A program either starts with STANDARD rights or, if you give permission, ADMINISTRATOR rights, and once the program is running it cannot change from one to the other.

If a program that you have already started with admin powers starts another program, that program will automatically be given admin powers without needing your permission. For example, if you start the command prompt as administrator, and then start notepad from that command prompt, notepad WILL ALSO automatically run WITH admin powers, and will not ask for permission.

What's the point of UAC?

UAC is designed to put control of your computer back into your hands, instead of at the mercy of the programs running on your computer.

When logged in as an administrator in Windows XP, any program that could somehow get itself started could take control of the entire computer without you even knowing about it.

With UAC turned on, you must know about and authorize a program in order for it to gain admin access to the system, REGARDLESS of how the program got there or how it is started.

This is important to all levels of users - from home users to enterprise administrators. Being alerted when any program tries to use admin powers and being able to unilaterally disallow a program from having such power is a VERY powerful ability. No longer is the security of the system tantamount to "crossing one's fingers and hoping for the best" - YOU now control your system.

How do I effectively use my computer with UAC turned on?

It's easy. Just keep in mind that programs don't have admin access to your computer unless you give them permission. Microsoft programs that come with Windows Vista that need admin access will always ask for admin permissions when you start them. However, most other programs will not.

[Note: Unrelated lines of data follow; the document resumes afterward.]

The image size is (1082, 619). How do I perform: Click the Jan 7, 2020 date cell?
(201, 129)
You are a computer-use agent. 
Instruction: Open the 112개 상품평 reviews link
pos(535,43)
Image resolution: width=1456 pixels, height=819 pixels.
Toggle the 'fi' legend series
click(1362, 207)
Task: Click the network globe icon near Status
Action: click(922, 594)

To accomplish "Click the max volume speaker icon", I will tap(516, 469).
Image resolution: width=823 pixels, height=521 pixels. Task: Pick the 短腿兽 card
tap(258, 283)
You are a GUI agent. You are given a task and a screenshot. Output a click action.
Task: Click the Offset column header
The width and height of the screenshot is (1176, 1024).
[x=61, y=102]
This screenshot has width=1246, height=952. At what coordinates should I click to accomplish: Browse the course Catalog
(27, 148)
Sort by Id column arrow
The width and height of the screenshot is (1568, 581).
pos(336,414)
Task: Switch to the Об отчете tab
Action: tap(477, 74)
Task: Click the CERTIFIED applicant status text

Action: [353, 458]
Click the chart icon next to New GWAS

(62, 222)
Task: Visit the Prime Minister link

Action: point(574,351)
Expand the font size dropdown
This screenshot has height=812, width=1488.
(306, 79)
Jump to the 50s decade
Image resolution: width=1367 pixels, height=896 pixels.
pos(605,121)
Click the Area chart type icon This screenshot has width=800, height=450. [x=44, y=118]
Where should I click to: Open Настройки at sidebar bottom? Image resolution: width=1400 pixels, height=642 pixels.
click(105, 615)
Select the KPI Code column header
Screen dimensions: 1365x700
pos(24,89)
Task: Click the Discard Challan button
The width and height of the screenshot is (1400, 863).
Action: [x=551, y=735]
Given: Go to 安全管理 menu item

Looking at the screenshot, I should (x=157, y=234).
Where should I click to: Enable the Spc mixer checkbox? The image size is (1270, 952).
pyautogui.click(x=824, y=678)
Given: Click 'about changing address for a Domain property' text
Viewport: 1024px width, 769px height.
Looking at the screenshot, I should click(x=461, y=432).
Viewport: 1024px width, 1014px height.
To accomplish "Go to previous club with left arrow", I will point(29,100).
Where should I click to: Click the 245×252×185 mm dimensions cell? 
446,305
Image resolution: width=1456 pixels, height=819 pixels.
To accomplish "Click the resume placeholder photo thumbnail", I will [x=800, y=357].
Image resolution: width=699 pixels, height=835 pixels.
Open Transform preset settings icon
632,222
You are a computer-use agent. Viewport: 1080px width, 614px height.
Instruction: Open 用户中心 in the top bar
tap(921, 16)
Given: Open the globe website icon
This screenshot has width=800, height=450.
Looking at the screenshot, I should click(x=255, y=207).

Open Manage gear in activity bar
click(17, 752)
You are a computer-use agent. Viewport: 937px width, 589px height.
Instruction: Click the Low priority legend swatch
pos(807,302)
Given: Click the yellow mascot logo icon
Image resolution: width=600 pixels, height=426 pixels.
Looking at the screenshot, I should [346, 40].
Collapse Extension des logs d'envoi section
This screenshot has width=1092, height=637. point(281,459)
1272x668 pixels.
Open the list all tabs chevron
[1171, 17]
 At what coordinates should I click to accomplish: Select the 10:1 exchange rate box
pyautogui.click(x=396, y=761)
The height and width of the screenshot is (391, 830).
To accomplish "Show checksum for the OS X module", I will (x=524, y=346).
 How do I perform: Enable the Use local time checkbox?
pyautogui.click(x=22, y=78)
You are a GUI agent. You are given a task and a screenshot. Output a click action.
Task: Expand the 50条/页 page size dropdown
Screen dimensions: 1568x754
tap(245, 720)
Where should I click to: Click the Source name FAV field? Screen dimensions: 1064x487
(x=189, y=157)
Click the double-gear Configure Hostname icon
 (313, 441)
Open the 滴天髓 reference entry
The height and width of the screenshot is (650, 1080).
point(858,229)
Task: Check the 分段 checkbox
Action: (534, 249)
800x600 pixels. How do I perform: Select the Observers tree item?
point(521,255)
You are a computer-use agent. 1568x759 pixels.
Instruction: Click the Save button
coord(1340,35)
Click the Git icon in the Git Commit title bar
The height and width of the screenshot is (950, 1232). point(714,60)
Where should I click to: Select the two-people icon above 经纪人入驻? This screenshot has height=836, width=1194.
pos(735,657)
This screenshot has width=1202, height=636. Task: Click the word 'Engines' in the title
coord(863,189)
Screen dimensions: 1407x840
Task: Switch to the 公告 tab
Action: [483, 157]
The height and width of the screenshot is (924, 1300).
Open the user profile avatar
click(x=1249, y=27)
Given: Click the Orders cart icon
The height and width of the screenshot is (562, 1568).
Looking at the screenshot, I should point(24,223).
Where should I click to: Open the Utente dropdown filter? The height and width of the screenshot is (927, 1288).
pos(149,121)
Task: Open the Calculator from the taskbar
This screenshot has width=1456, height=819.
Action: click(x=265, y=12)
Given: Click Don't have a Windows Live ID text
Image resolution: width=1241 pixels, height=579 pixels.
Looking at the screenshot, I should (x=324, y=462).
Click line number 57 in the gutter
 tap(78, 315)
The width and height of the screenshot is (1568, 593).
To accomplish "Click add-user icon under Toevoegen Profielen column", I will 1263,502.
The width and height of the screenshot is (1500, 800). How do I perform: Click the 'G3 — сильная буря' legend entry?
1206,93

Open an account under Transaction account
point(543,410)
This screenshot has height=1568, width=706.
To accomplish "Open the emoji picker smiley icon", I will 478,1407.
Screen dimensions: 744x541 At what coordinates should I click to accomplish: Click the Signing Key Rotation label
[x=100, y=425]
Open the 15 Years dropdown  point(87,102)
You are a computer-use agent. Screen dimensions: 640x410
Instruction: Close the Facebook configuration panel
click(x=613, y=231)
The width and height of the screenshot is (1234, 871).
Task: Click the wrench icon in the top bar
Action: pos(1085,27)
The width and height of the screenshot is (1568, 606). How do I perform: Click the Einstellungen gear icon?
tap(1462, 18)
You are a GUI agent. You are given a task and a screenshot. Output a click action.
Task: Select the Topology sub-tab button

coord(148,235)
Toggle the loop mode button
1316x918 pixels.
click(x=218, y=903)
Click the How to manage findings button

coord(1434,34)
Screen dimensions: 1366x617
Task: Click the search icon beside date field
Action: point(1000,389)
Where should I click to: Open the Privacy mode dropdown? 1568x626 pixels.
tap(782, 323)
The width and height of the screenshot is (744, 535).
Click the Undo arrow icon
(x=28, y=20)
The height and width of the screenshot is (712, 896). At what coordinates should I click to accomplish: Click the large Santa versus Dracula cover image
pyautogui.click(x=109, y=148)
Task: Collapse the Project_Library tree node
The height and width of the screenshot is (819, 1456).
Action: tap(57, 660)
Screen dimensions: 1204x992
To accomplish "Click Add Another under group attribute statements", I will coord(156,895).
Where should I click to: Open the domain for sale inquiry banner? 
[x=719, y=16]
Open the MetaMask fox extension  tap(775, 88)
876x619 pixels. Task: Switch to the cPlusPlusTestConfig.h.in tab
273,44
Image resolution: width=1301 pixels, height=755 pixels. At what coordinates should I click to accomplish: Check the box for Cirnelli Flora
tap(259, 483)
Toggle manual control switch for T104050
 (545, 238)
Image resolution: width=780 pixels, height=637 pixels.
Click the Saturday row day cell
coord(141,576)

You will need to run programs that need administrative powers that were not designed for Windows Vista "as administrator" by right-clicking the program and clicking Run As Administrator.

Command-line programs do not automatically ask for permission. Not even the built-in ones. You will need to run the command prompt "as administrator" in order to run administrative command-line utilities.

If you are going to be working with the control panel for a long time, running control.exe "as administrator" will make things less painful - you will only be asked for permission once, instead of every time you try to change a system-wide setting.

In short:

  • Run command prompt as admin when you need to run admin utilities
  • Run setup programs as admin
  • Run programs not designed for Vista as admin if (and only if) they need admin access
  • Run programs that need access to files that aren't yours or system files as admin
  • Run control.exe as admin when changing many settings in the control panel

UAC is annoying, I want to turn it off

Having to go through an extra step (clicking Continue) when opening administrative programs is annoying. And it is also very frustrating to run a program that needs admin power but doesn't automatically ask you for it (you have to right-click these programs and click Run As Administrator for them to run correctly).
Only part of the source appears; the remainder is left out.